One in 12 of the 1,493 parents, questioned for the poll conducted by the government education technology agency, Becta, confirmed that the schools used such means to keep them posted.
Yet, 68 percent of the parents required the schools to employ such techniques, especially when many already checked their financial statements online or by phone.
Practically, three-quarters of parents examined, said that they reviewed their bank statements via telephone or the Internet, at least once a month.
An amazing 8 out of 10 would like to know more about their child's progress.
Though it was just 15 percent that were told about the development of their child once a month, it was around 85 percent who were kept posted four times a year.

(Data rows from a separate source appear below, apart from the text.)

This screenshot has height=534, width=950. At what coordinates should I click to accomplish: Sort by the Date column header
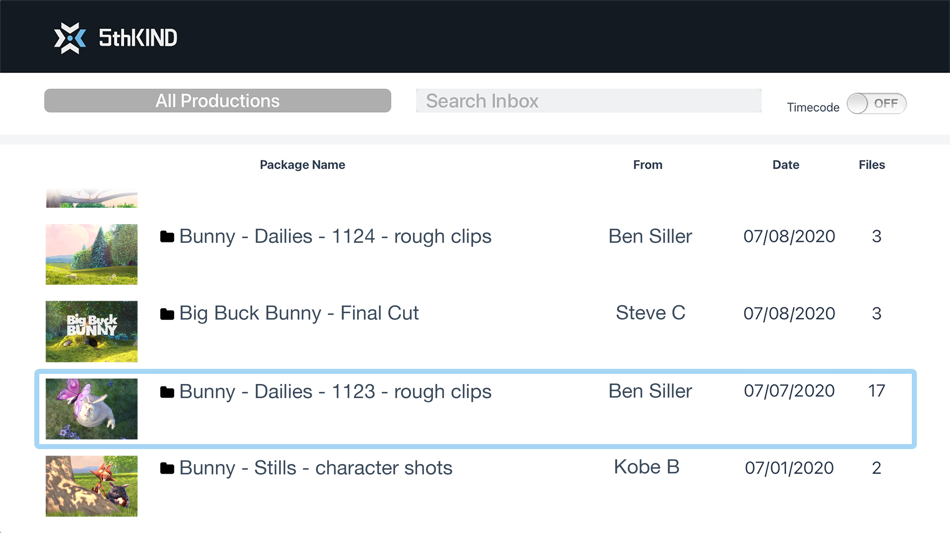[x=785, y=165]
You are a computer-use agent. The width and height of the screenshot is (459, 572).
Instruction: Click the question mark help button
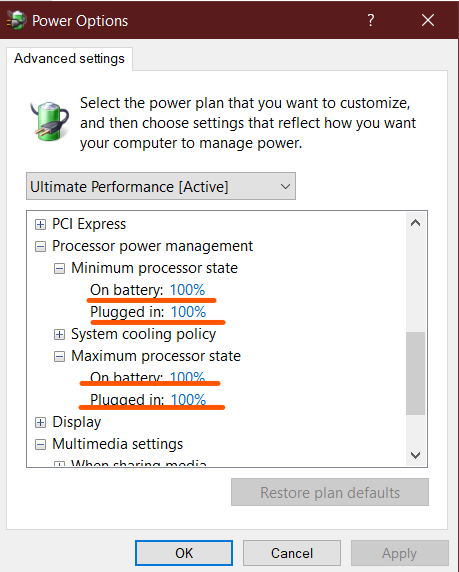[371, 20]
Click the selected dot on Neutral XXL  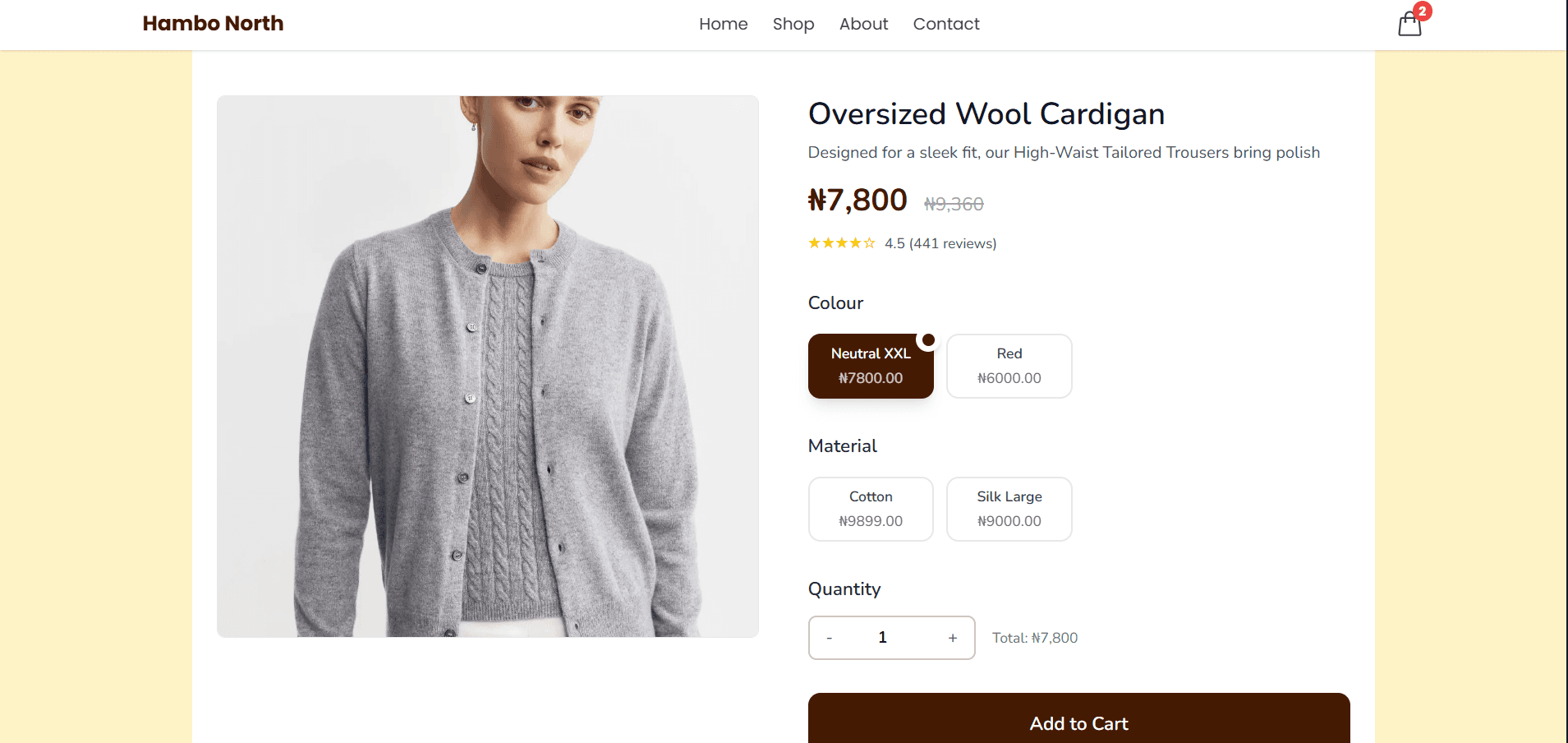[928, 339]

"Using a variety of digital platforms, such as the internet and text, will enable schools and parents to have a greater collaborative relationship, which can only benefit each child," BBC quoted Tanya Byron, clinical psychologist and TV parenting expert, as saying.
It was further added by Niel McLean, from Becta's Next Generation Learning Campaign, that a child's accomplishments depended largely on the involvement of the parents.
McLean said: "Yet it appears parents and schools are not talking as much, or as a frequently, as parents would like. Using technology, there are many ways to increase the frequency and quality of contact parents have with schools. "(ANI)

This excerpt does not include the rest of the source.